= Extrait à lire =
1949, discours d'acceptation du Nobel

Il ne veut pas y aller, mais sous la pression il cède. Ses proches lui mentent sur le moment du discours pour essayer de l'empêcher de boire. Peine perdue. Il marmonne, on le comprend à peine. Il faudra attendre le lendemain et sa publication dans les journaux pour qu'on reconnaissance la valeur de son discours.

"I feel that this award was not made to me as a man but to my work, a life’s work in the agony and sweat of the human spirit. Not for glory and least of all for profit, but to create out of the materials of the human spirit something which did not exist before. So this award is only mine in trust. It will not be difficult to find a dedication for the money part of it commensurate with the purpose and significance of its origin. But I would like to do the same with the acclaim too, by using this moment as a pinnacle from which I might be listened to by the young men and women already dedicated to the same anguish and travail among whom is already that one who will some day stand here where I am standing."

= Consigne =
Poursuivez l'extrait consacré au discours d'acceptation du Nobel de 1949 en reprenant juste après sa dernière phrase.

Entrées sur l'emplacement des objets
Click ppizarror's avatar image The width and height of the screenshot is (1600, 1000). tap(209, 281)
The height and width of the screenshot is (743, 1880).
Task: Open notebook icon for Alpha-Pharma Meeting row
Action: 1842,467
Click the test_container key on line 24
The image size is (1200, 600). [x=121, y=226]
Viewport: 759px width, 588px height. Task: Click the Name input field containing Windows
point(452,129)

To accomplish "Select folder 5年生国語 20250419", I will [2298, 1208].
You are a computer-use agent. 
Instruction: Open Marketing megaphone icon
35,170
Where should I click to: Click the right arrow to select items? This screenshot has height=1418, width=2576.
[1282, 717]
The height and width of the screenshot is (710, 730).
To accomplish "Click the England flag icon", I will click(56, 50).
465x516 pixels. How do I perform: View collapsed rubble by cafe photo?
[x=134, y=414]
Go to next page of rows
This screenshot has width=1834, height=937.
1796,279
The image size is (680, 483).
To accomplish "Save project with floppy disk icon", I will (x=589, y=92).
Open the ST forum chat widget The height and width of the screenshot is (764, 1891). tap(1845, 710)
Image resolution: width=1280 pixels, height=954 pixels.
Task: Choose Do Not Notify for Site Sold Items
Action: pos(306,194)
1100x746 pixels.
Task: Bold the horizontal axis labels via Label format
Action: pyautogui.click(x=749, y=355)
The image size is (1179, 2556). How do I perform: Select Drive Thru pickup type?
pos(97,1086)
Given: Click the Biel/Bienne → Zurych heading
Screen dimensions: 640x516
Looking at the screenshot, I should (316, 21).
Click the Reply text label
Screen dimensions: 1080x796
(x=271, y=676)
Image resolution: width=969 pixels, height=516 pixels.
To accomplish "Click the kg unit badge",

= Réponse attendue =
Faulkner_accepts_Nobel_1_

"Mesdames et messieurs,

J’ai le sentiment que cette récompense n’a pas été attribuée à l’homme que je suis, mais à son travail. Le travail d’une vie, dans l’agonie et dans les suées de l’esprit humain, non pour la gloire et encore moins pour le profit, mais pour la matérialisation, fruit de l’esprit humain, de ce quelque chose qui auparavant n’existait pas. En fait, cette récompense, je l’emprunte seulement.

Il ne sera pas difficile de consacrer l'argent de ce prix dans un but lié à la raison et à la signification de son origine. Je souhaiterais, également, faire de même pour les éloges, en me servant de cet instant comme d’un sommet, à partir duquel je pourrai être entendu par les jeunes hommes et jeunes femmes déjà dévoués à la même angoisse et à la même tâche ; parmi eux se trouve aussi celui qui se tiendra un jour ici, à ma place.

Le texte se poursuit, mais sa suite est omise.